Menurut Kadi, tahun 1996, ada 160 orang anggota Ahmadiyah di Cikeusik. Lalu oleh masyarakat, mereka diusir. Suparman, pimpinan Ahmadiyah Desa Umbulan Kecamatan Cikeusik Kabupaten Pandeglang, kala itu masih baru lulus tsanawiyah. Masih menurut kadi, ia (Suparman) merupakan warga asli Cikeusik yang sering mondar-mandir ke Jakarta.

”Dia juga sering ke luar negeri. Pendidikan terakhirnya S2,” jelasnya.

Sejak hadirnya Ahmadiyah di Cikeusik, warga sudah berkali-kali menyampaikan penolakan kepada pemerintah kecamatan setempat. Keresahan warga memuncak saat Suparman bersama beberapa keluarganya, mulai menampilkan sikap berbeda dalam hal beribadah sejak Ramadhan tahun lalu.

Shalat-shalat fardhu ia laksanakan sendiri di dalam rumahnya, termasuk shalat Tarawih dan shalat Idul Fitri, ujar Kadi.
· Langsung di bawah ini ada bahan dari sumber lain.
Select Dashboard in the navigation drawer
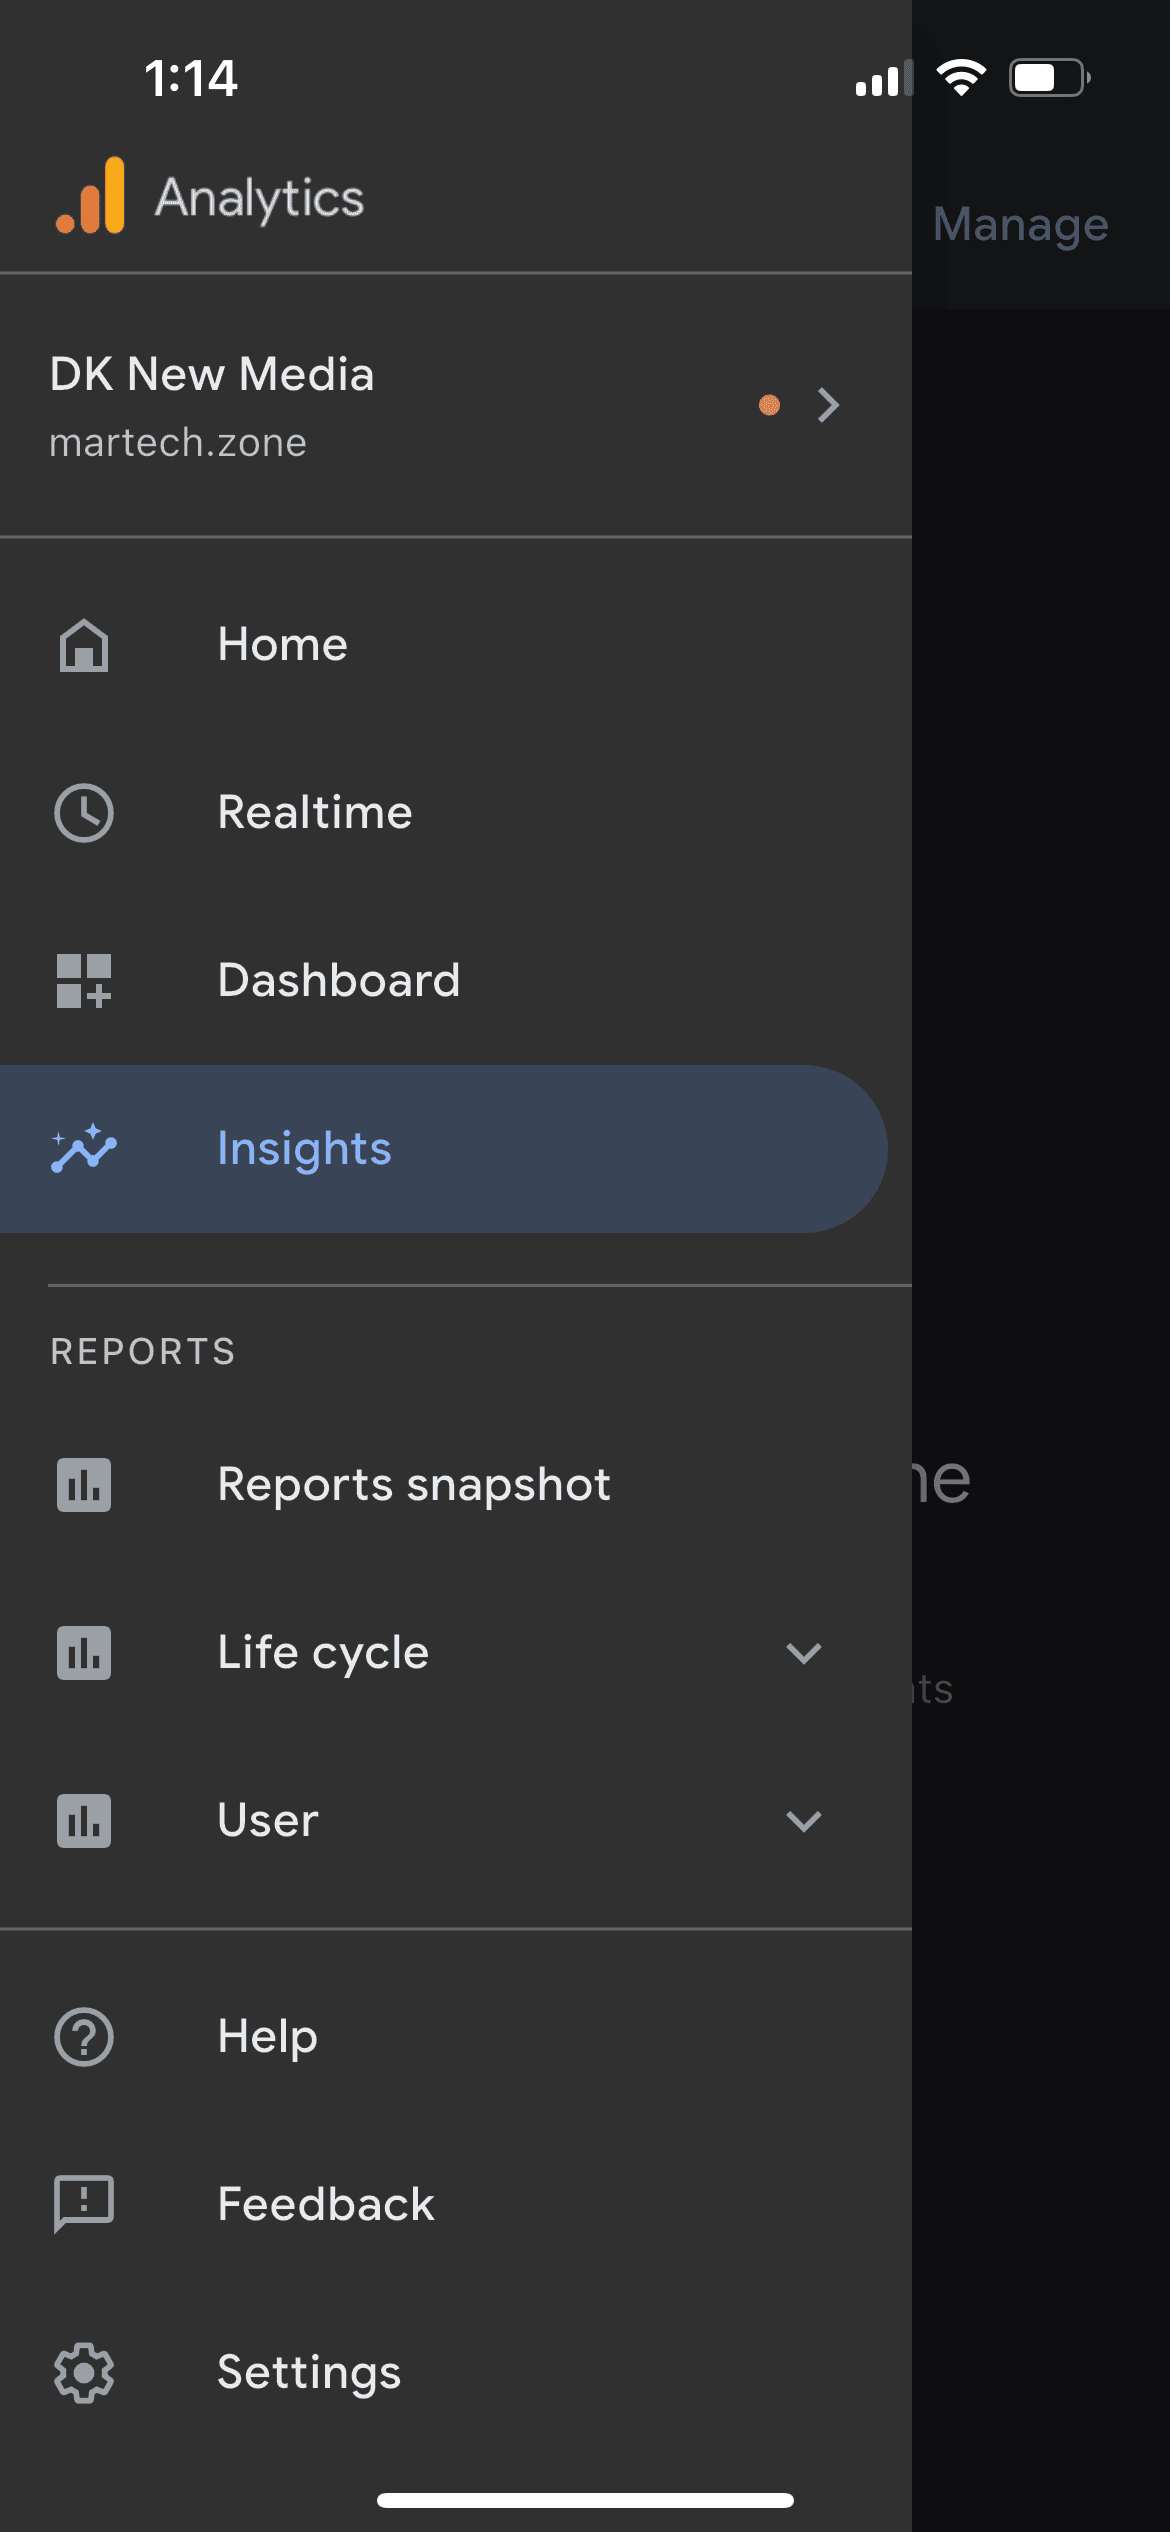tap(339, 980)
”Bahkan Suparman mulai mengajak warga lain untuk bergabung,” papar Kadi.

Haji KadiUntuk mencari jalan keluar, lanjut Kadi, maka digelarlah musyawarah antara Majelis Ulama Indonesia (MUI), musyawarah pimpinan kecamatan (Muspika), dan pihak Suparman.

Menurut KH Amir, Ketua MUI Cikeusik, musyawarah itu digelar hingga empat kali.
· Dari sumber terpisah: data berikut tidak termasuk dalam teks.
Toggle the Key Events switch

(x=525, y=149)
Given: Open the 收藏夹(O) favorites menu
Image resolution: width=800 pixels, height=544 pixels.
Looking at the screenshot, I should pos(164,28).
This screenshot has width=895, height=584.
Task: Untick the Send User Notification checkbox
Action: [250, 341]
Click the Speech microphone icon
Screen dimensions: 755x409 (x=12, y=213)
”Kami sudah melakukan perundingan sebanyak empat kali dengan Suparman,” kata KH Amir saat ditemui hidayatullah.com di rumahnya.

Dalam perundingan itu, pihak MUI dan Muspika mengingatkan Suparman dan keluarganya yang menganut Ahmadiyah agar kembali kepada Islam yang sebernarnya. Atau jika tidak, Suparman harus meninggalkan Kampung Peundeuy di Desa Umbulan, Kecamatan Cikeusik, Kabupaten Pandeglang, Banten.
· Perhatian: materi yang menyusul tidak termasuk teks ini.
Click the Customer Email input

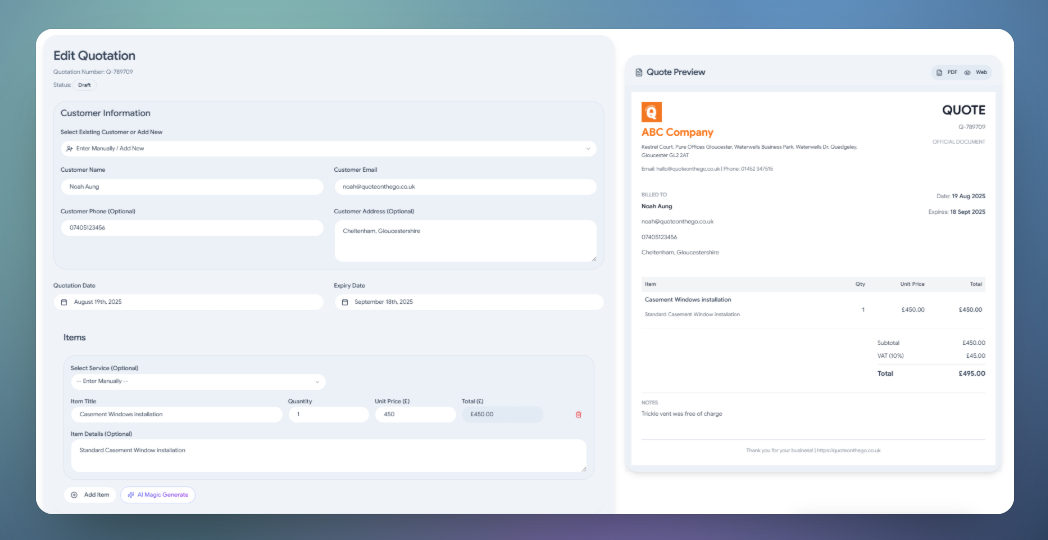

Namun, Suparman selalu menolak untuk meninggalkan Ahmadiyah, apalagi sampai meninggalkan kampung yang juga tanah kelahirannya ini. Menurut satu sumber, dalam perundingan itu, Suparman sempat melontarkan tantangan. “Saya bersedia pergi, tapi harus bayar dulu kekayaan saya yang ada ini senilai satu milyar.”

KH Amir yang juga tetangga dekat dan hanya beda tiga rumah dengan Suparman, mengatakan, ia pernah datang ke rumah Suparman untuk mengingatkan agar meninggalkan Ahmadiyah. Tapi, Suparman malah beralasan.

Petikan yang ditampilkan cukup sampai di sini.